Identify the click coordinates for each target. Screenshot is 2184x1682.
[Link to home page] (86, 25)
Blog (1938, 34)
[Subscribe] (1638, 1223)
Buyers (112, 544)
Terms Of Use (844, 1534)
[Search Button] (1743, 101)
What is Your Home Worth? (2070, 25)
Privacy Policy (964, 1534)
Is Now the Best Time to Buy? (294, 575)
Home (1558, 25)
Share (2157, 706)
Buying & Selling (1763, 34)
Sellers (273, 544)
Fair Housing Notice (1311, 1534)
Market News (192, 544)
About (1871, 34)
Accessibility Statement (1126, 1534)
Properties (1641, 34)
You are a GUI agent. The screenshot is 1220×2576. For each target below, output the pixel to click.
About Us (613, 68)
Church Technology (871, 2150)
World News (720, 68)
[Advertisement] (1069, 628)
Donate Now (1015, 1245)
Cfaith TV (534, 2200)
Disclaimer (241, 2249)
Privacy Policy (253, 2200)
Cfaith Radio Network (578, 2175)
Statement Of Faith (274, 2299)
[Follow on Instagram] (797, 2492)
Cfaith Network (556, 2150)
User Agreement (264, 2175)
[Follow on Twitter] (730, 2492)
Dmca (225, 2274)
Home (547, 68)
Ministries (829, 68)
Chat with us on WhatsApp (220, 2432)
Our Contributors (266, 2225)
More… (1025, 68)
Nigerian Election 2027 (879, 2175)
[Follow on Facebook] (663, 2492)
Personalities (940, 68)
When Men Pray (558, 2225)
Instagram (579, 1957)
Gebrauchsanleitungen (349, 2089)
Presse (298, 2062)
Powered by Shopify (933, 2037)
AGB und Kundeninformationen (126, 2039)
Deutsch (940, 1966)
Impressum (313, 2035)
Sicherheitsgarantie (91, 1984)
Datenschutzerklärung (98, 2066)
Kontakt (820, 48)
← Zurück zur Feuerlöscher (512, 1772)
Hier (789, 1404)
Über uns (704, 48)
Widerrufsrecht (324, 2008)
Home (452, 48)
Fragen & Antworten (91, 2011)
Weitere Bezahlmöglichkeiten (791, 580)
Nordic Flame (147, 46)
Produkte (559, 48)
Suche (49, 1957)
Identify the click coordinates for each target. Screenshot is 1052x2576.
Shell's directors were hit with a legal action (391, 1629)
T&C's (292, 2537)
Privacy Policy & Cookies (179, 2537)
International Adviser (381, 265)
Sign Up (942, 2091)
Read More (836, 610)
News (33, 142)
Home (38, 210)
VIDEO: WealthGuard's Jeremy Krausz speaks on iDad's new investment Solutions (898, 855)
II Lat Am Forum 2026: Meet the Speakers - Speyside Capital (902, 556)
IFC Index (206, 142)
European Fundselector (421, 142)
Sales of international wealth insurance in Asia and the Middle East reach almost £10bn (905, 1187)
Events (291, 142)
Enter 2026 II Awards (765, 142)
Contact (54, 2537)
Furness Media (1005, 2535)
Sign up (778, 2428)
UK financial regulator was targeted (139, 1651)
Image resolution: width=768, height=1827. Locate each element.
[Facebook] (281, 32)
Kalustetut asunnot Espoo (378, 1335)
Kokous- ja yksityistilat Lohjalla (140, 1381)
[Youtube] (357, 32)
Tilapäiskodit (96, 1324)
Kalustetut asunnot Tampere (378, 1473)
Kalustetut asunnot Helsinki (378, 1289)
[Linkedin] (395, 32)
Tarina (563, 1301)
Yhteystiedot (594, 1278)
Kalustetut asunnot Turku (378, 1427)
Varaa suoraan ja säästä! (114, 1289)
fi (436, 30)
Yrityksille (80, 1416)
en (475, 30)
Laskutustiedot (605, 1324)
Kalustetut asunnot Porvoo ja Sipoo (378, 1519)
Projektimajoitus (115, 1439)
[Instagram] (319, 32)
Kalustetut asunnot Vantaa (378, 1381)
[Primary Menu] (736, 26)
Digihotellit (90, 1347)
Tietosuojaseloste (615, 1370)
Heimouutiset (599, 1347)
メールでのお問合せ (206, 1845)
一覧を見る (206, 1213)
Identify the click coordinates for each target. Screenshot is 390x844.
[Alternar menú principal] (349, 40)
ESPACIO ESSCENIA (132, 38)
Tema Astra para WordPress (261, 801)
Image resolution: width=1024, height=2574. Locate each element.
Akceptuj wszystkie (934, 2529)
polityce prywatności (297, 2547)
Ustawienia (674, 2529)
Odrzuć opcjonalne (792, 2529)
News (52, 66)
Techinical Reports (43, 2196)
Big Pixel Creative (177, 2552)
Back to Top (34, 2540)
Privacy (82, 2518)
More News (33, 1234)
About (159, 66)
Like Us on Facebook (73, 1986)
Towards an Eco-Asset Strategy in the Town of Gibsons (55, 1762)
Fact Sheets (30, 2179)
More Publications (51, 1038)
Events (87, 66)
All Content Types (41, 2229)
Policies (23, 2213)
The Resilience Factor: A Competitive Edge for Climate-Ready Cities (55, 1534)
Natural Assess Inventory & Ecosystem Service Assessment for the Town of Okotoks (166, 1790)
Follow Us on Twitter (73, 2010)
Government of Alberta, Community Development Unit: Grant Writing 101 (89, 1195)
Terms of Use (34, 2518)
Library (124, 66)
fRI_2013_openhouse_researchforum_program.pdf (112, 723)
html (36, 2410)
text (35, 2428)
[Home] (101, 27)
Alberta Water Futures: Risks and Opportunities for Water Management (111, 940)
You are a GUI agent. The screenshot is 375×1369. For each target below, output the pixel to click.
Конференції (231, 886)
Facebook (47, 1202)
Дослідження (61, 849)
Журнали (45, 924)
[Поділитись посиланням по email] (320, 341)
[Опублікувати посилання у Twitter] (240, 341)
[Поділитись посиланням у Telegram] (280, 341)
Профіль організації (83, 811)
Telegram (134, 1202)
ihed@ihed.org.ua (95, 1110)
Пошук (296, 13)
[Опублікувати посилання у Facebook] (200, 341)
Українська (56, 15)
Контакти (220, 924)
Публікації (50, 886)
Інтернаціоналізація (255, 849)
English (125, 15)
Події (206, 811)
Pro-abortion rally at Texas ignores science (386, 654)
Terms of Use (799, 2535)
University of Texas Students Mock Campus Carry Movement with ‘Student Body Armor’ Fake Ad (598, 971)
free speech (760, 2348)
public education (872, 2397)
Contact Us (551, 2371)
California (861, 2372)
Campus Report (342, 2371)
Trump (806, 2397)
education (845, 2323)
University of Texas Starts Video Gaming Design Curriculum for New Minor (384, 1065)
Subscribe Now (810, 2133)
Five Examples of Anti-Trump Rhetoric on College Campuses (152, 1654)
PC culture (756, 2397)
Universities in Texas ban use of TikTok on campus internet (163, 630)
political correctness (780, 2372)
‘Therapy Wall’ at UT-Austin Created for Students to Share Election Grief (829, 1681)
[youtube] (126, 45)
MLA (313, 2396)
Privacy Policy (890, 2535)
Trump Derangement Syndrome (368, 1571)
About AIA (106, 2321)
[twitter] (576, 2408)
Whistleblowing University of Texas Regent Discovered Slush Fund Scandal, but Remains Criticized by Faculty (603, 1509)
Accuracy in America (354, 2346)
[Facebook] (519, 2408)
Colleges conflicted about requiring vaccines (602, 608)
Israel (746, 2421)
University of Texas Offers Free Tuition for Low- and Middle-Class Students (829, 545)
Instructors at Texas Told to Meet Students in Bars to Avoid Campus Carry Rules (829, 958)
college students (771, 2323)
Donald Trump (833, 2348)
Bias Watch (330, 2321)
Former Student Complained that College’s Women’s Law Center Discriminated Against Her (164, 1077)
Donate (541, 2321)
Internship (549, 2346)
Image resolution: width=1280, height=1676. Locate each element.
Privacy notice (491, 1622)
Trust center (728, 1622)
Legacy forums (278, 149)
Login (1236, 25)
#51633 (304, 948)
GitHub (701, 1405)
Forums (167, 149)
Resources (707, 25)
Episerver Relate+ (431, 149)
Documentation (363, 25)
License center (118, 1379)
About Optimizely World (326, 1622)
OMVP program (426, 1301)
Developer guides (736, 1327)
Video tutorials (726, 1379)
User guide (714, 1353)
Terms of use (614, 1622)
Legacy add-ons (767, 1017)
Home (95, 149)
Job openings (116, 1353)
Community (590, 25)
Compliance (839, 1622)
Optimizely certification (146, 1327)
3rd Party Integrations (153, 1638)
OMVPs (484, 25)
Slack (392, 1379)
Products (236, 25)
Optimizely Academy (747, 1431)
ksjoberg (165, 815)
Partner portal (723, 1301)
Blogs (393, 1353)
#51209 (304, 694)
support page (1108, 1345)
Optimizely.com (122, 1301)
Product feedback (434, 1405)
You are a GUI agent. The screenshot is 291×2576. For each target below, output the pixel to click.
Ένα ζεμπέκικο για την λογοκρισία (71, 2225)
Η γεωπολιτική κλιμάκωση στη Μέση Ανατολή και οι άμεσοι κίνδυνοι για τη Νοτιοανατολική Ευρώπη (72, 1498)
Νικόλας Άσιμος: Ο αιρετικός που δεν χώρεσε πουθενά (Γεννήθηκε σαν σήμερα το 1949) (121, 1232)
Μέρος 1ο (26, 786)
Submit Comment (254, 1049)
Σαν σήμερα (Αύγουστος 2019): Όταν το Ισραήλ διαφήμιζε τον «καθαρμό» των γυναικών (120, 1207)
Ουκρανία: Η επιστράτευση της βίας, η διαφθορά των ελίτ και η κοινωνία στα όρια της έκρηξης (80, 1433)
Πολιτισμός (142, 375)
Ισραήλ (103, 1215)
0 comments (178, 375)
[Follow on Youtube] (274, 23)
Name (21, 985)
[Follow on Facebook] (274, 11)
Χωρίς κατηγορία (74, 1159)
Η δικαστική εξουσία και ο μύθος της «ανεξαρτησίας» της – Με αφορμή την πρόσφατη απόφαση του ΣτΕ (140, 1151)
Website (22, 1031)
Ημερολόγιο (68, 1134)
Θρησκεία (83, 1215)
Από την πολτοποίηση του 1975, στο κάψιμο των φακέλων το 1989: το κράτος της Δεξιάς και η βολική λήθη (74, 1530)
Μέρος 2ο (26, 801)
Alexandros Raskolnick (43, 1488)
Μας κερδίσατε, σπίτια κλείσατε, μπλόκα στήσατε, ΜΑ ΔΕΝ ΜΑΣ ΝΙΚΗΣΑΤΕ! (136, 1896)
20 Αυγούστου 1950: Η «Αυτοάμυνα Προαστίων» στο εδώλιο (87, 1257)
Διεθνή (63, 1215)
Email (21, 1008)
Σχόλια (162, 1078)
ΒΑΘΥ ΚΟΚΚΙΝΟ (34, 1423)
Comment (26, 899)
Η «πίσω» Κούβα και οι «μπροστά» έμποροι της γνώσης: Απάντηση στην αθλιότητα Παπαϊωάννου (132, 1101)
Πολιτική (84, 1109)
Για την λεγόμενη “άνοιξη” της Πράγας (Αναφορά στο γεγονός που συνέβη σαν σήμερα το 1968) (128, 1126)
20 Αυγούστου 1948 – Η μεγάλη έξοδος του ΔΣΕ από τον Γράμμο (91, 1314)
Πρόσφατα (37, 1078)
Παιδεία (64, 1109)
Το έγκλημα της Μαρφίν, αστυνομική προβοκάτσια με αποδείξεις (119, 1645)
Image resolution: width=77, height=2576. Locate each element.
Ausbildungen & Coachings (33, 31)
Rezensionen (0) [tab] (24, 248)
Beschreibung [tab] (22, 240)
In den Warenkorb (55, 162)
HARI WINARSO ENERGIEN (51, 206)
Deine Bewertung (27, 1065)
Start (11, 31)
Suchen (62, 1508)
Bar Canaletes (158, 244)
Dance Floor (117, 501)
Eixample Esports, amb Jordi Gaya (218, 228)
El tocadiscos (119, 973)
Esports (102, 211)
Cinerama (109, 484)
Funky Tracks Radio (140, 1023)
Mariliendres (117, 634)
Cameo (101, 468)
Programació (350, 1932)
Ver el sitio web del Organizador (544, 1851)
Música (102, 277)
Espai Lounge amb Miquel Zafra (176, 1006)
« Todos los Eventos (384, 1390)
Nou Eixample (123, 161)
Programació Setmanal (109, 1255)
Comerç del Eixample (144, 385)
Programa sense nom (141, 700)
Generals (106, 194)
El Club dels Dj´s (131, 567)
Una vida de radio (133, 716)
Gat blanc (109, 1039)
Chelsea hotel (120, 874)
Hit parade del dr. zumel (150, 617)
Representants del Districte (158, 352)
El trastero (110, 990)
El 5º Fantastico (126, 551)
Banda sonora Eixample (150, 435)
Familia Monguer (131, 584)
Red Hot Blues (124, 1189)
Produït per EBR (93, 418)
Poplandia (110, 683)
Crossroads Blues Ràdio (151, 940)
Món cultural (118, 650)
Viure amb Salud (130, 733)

..........

The required output is every line above from the one with "Facebook (47, 1202)" down to the one with "[Опублікувати посилання у Facebook]", restated word for word, ends included.

COMPLETED EXERCISE -
Facebook (47, 1202)
Дослідження (61, 849)
Журнали (45, 924)
[Поділитись посиланням по email] (320, 341)
[Опублікувати посилання у Twitter] (240, 341)
[Поділитись посиланням у Telegram] (280, 341)
Профіль організації (83, 811)
Telegram (134, 1202)
ihed@ihed.org.ua (95, 1110)
Пошук (296, 13)
[Опублікувати посилання у Facebook] (200, 341)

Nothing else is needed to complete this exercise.